Post for outline | Literature homework help

I need an writting for the outline below in parenthesis 1000 words for a compare and contrast for Torres and Kobabe. Cannot be ai submitted. 

  Compare and Contrast Outline

Don't use plagiarized sources. Get Your Custom Essay on
Need an answer from similar question? You have just landed to the most confidential, trustful essay writing service to order the paper from.
Just from $11/Page
Order Now


Maia Kobabe is the author of a book known as “Gender Queer,” which is a memoir explaining what it means to be nonbinary and asexual. This book is more than a personal story about Kobabe’s confusion about whether she was a lesbian or a gay or if she was both. In comparison, Justin Torres’ “In Praise of Latin Night at the Queer Club” describes a dangerous and cold world for gays and exclusion which comes with this orientation; thus, the only place gays feel a sense of safety is at the club. Reading through these two books, some differences and similarities between the characters begins to emerge. While some differences between Maia Kobabe and Justin Torres are evident, they are similar because their writing displays the aspects of boldness, integrity, and empathy towards others.
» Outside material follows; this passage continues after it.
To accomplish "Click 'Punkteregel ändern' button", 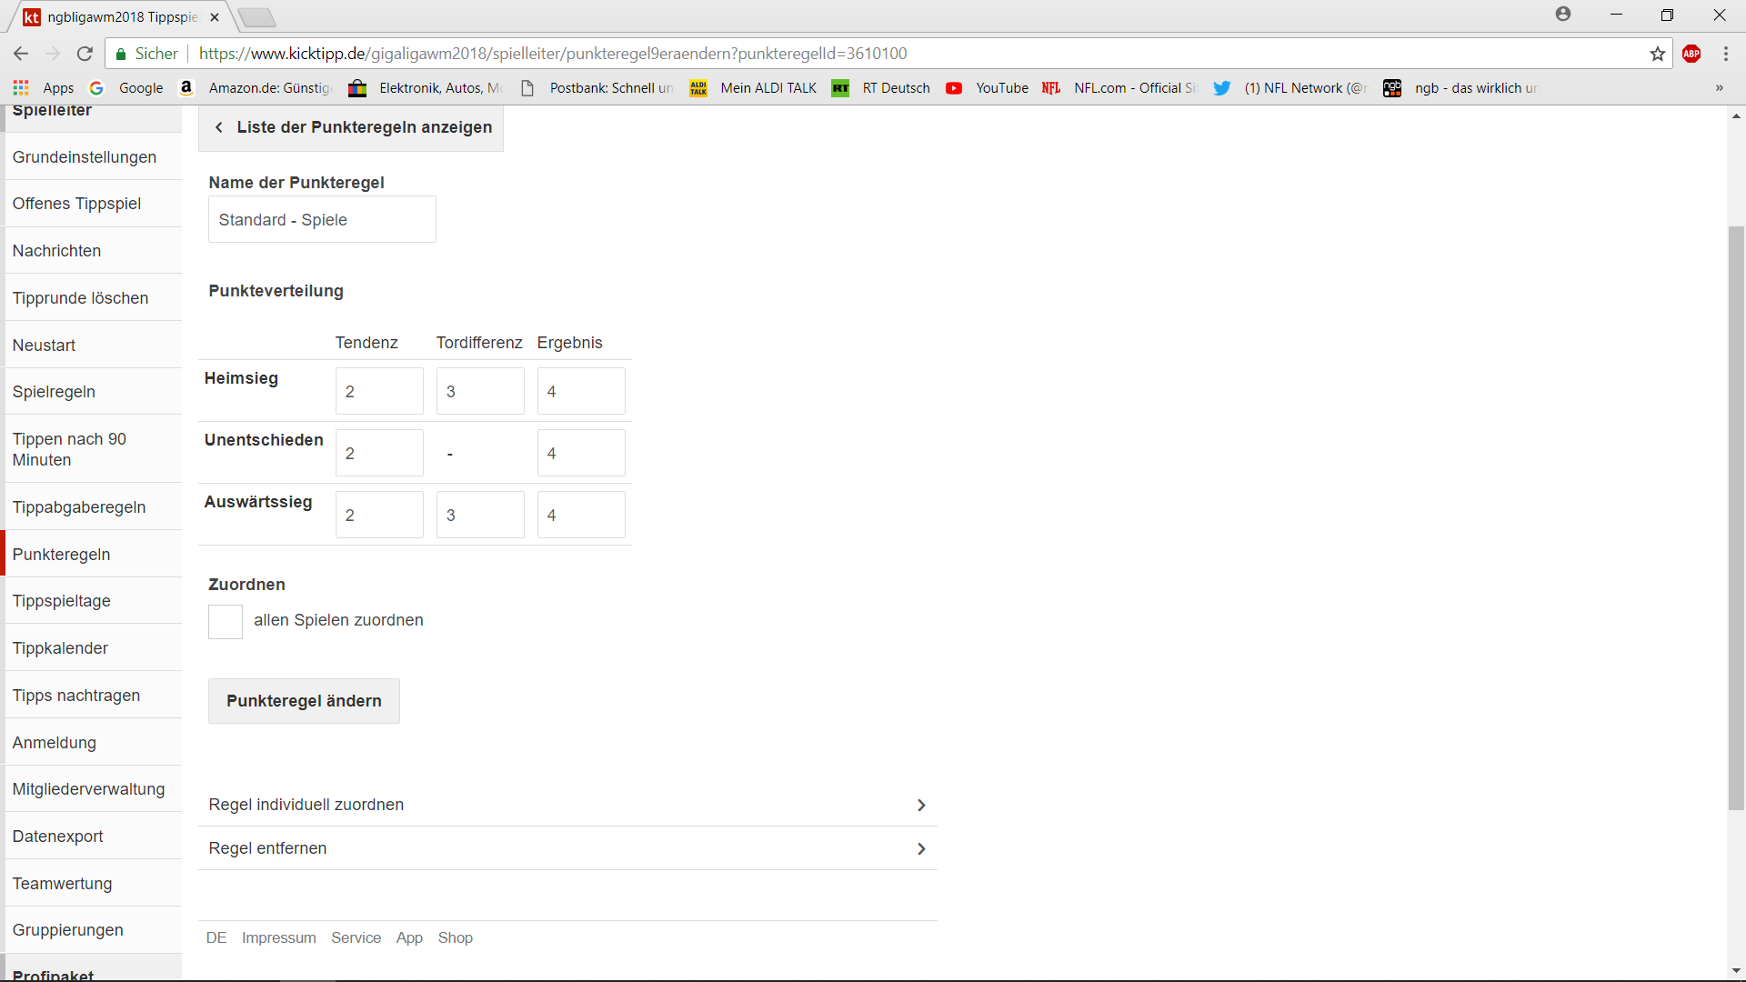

Kobabe and Torres, in their both stories, have portrayed an inspiring story of gender identity and sexual orientation and the confusion, exclusion, and discrimination that comes with being gay or lesbian. Both characters have a shared kind of boldness by choosing to be themselves and speak about some injustices that these people experience. Kobabe chooses his own experience and tells a story boldly about the discovery of his gender identity and sexual orientation without fear of prejudice, and this inspires others around the world to be bold which is visible throughout his memoir through the use the first-person narrator “I” (Kobabe,2022). Similarly, Torres talks about his Latin heritage and his queer identity. He boldly uses the gay experience to imagine the different situations that venture out of the club with the repetition of the phrase “you have known violence” (Torres, 2016) and this serves as an indication of how hostile the world is for the people who hold different sexual orientation as they are pressurized to accept who they are not. This can be argued as them challenging the society through putting themselves out there as mirror for the world to reflect on.


Additionally, both Kobabe and Torres have the trait of integrity as they use their own stories to truthfully depict the hostile world and cruel life lived by gay without bias. Kobabe is honest about her struggles as she was trying to figure out her gender identity and whether she liked boys or girls, she tells this story with great integrity of how she wanted a gender-neutral name and sometimes wishing she had breast cancer so that her breasts could be removed. Torres shows great integrity, too, by emphasizing how committed he was in reflecting on his experiences as he grew up with two identities: a Latin and queer identity.


Finally, as these two narrate their stories, it is significantly evident that they both have expressed and shared empathy towards other people. This can be seen in the way Kobabe describes his experience as he struggles to know his identity so that other people going through similar things can identify and relate with her story and gender identity journey. Kobabe recounts on one specific event where she took off her shirt and the teacher said it was the right for a girl to do, “I walked back to put my shirt on again. But I didn’t feel that I had done anything wrong.” (Kobabe, 2022). Similarly, Torres’ sense of empathy towards others is visible because his story is told in a universal way where he uses imagery as a description of the vibrant culture they experience at the club. He says, “If you’re lucky, they’re playing reggaeton, salsa, and you can move. People talk about liberation as if it’s some kind of permanent state, as if you get liberated and that’s it, you get some rights and that’s it, you get some acknowledgment and that’s it, happy now? But you’re going back down into the muck of it every day; this world constricts.” (Torres, 2016). He has used the second person pronoun ‘you’ to describe all gay men, thus showing empathy towards others. 


In conclusion, it takes great strength and courage for an individual to accept things that they feel they have no control of. For instance, Torres has no control over his Latin heritage and his queer identity, similar to Kobabe. They, therefore, boldly and with great integrity, stand their ground for what they believe in, even in the face of discrimination and hostility. Thus, despite the differences between them, they have some shared similarities of boldness, integrity, and the ability to be empathetic towards others.


Kobabe, M. (2022). Gender queer. Oni Press.

Torres, J. (2016). In praise of Latin night at the queer club. Washington Post13.)